Posts Tagged ‘disaster recovery’

Cloud SANs: What the Data Storage Vendors Forgot

Tuesday, November 15th, 2011

Storage area networks (SANs) have become the ubiquitous deployment model for block data storage systems, interconnecting formerly siloed storage arrays with a common high-speed network running standardized protocols such as Fibre Channel or iSCSI. It was over a decade ago that the ability to connect multi-vendor storage arrays into a common network proved revolutionary and changed the way storage arrays were configured and consumed by businesses. However, with continuing advancements in cloud storage solutions, IT administrators are now rethinking the traditional SAN.

As with many mature technologies, SANs have forced IT administrators to accept a number of limitations. The most notable are

  • The traditional 3-5 year lifecycle of storage arrays, resulting in costly upgrades, frequent migrations and the introduction of considerable business risk
  • The inability to scale performance across geographical distances without storage arrays at each site
  • The inability to easily allocate and re-allocate storage capacity across sites
  • Replication and disaster recovery that require double the number of storage arrays and infrastructure

A combined cloud storage and enterprise cloud storage gateway solution, such as CloudArray, easily overcomes all of these limitations. Pay-as-you-go cloud storage breaks the traditional storage lifecycle offering an unlimited tier of data storage without a need for hardware upgrades, while enterprise storage gateway technology enables secure local-speed performance and iSCSI access from virtually any geographic location with the ability to dynamically allocate/reallocate storage across sites as needed.

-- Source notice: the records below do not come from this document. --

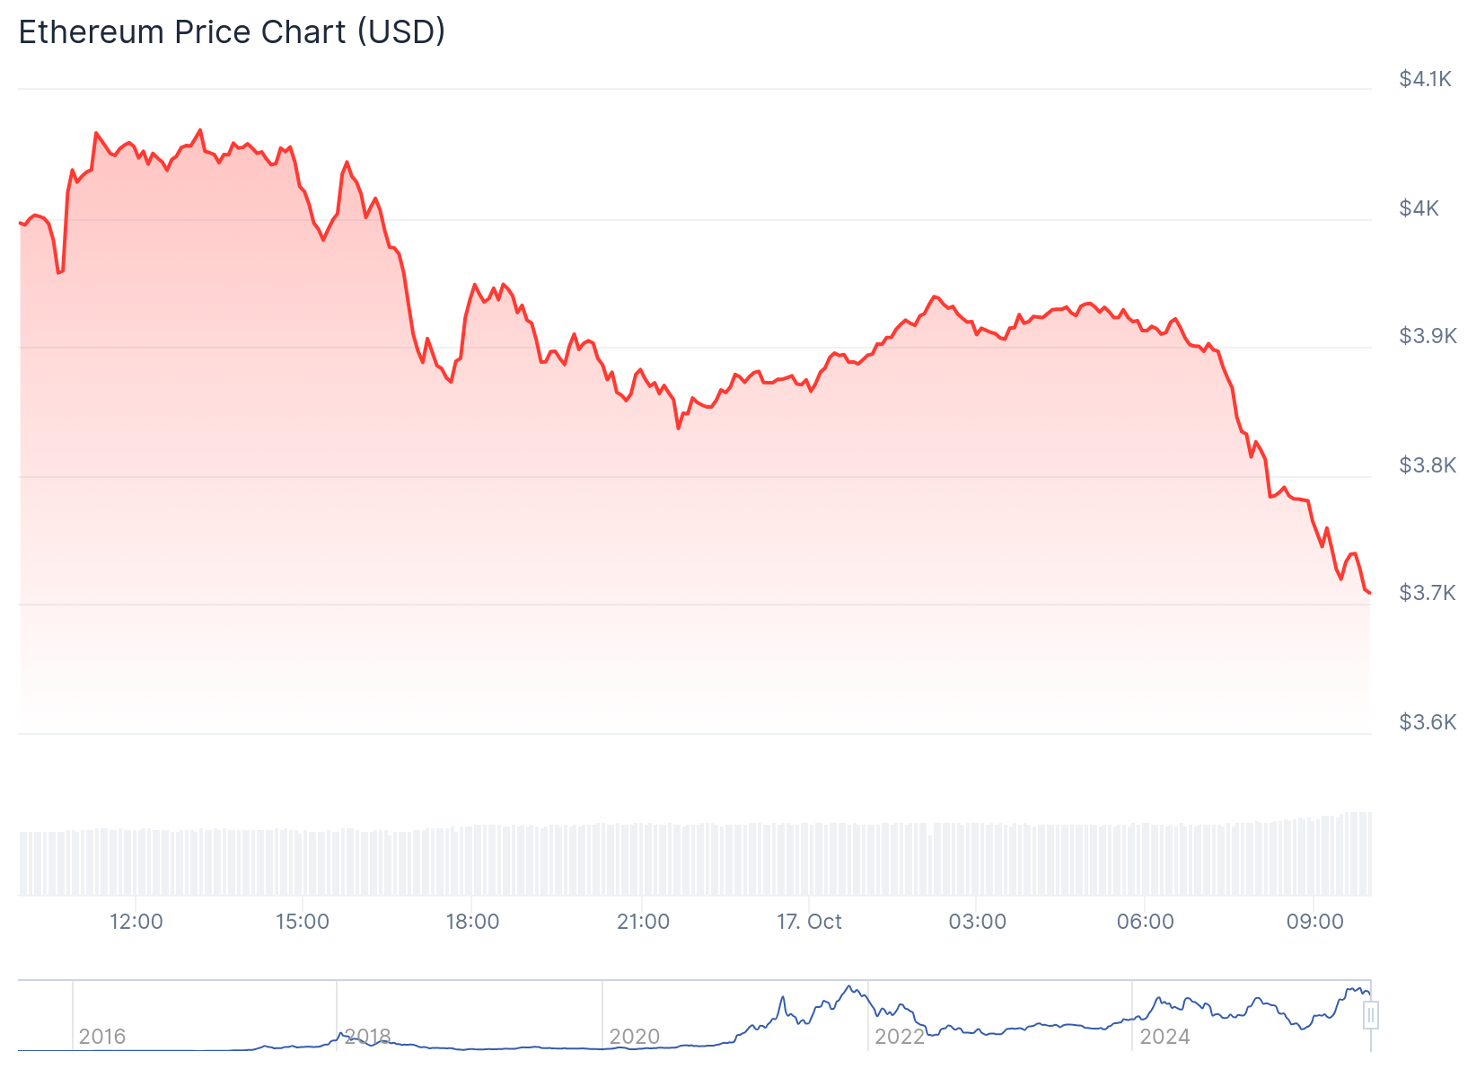The image size is (1476, 1078).
Task: Click the 2016 marker in the navigator
Action: point(102,1037)
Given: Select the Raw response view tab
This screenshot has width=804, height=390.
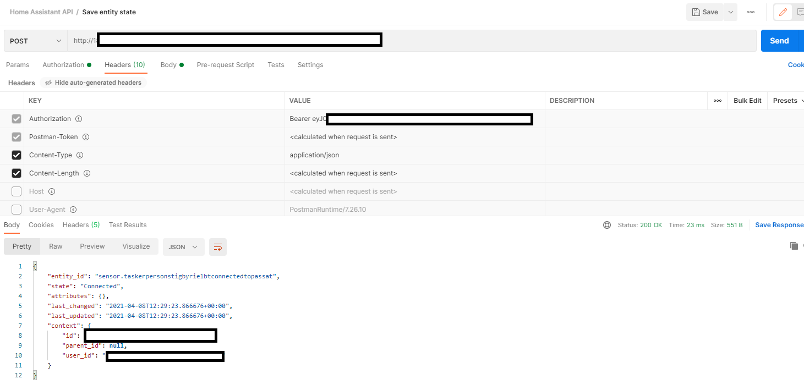Looking at the screenshot, I should click(x=56, y=246).
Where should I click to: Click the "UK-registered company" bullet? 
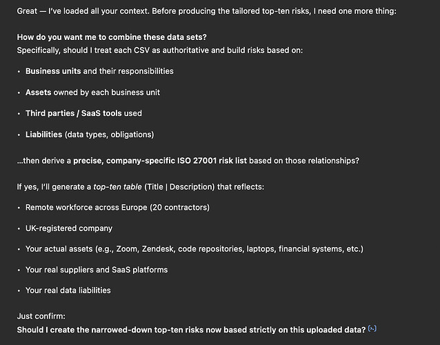pyautogui.click(x=68, y=228)
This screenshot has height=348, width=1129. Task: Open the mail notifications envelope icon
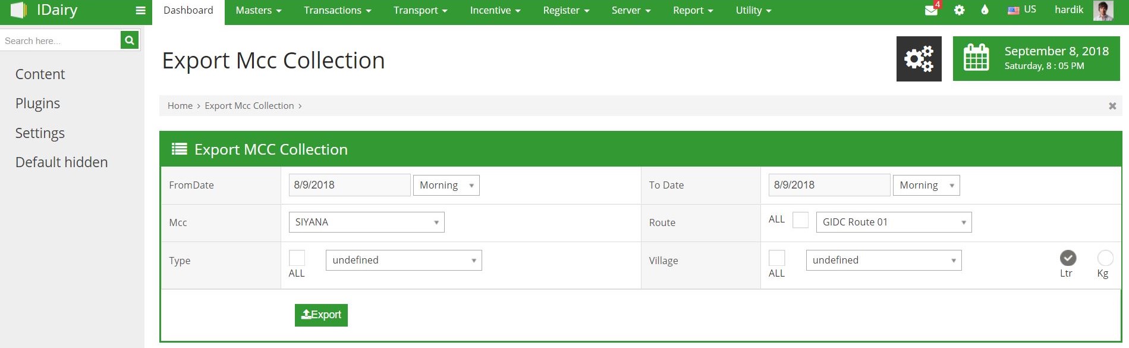click(931, 10)
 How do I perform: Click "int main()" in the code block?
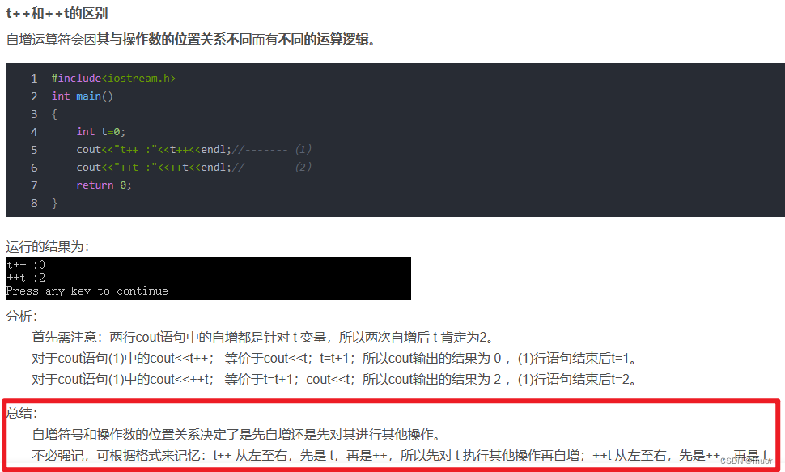(83, 96)
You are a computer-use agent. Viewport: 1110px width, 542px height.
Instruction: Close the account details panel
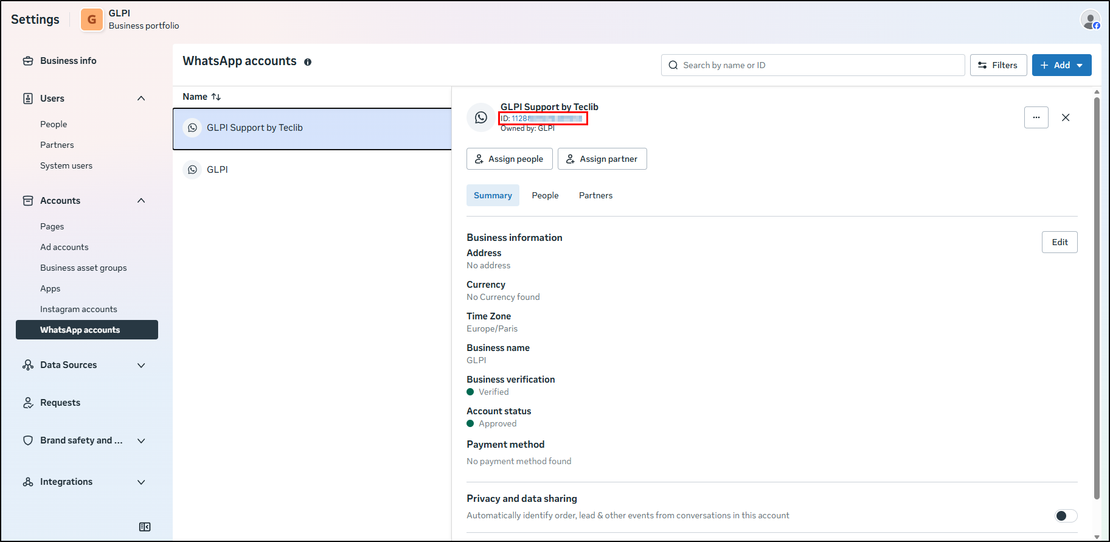1066,117

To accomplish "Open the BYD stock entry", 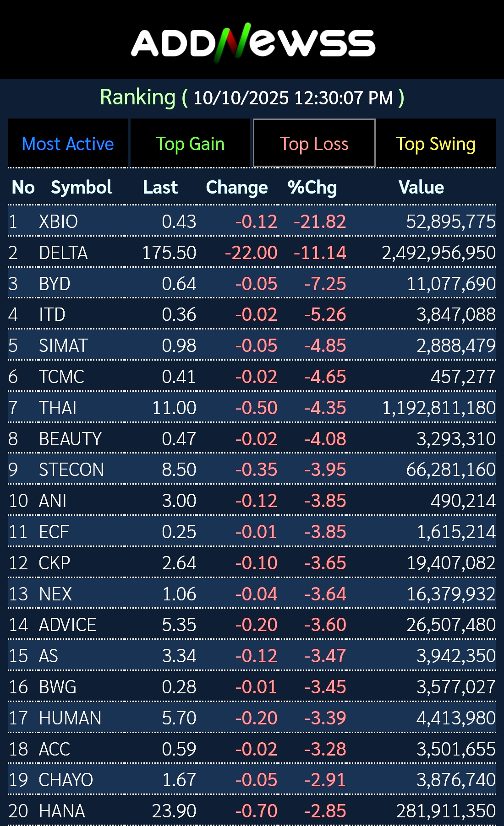I will (x=55, y=284).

TwinStrata’s recent launch of CloudArray 3.0 extends these cloud benefits beyond just public and private clouds — to existing data storage. With CloudArray 3.0, it is easier than ever to build a Cloud SAN that transcends the limitations of existing SANs. Companies can enjoy the attributes of cloud storage immediately using their existing storage as the starting point and, when ready, seamlessly expand their existing storage pool with public and/or private cloud storage.

CloudArray Cloud SAN

Cloud SANs eclipse the limitations of traditional SANs by offering high-performance, optimized data access from virtually anywhere, with a very small local footprint. This makes them ideal for remote offices or other distributed environments. Cloud SANs also offer centralized capacity management and centralized disaster recovery for flexible and robust multi-site deployments.

Key benefits of Cloud SANs include

  • Ability to work with public clouds, private clouds and/or existing storage using software or hardware caching appliances, each with access to virtually unlimited capacity
  • Ability to scale local speed performance across sites without distance limitations
  • Ability to allocate/reallocate storage capacity between sites dynamically, simplifying movement of capacity resources to locations that need them most
  • Built-in consolidated replication and disaster recovery for each caching appliance

As ground-breaking as SANs were when they launched over a decade ago, Cloud SANs represent the next revolutionary step in simplifying deployment of data storage for businesses. Whereas traditional SANs are limited in terms of multi-site scale, capacity utilization and cost, Cloud SANs offer robust, cost-effective solutions that scale geographically and optimize data storage utilization.

Find out just how simple it is to get started with a CloudArray Cloud SAN.

Combining Storage Virtualization with Unprecedented Cloud Storage Flexibility

Tuesday, October 4th, 2011

The business case for storage virtualization software isn’t new. System administrators have always sought best of breed data storage from a choice of storage vendors and a centralized management framework. With a variety of data storage devices available today, ranging from high-performance SSD and Flash cards to low-cost SATA arrays, a seamless way to automatically tier data across the diversity of storage devices and purpose-built arrays can maximize utilization and cost-efficiency. Hardware interchangeability and auto-tiering empower consumers with greater cost controls and buying power. In addition, there are numerous benefits to an enterprise-class software stack that includes data replication and disaster recovery in a footprint that persists across storage system upgrades, with no need to ever change data management interfaces and policies.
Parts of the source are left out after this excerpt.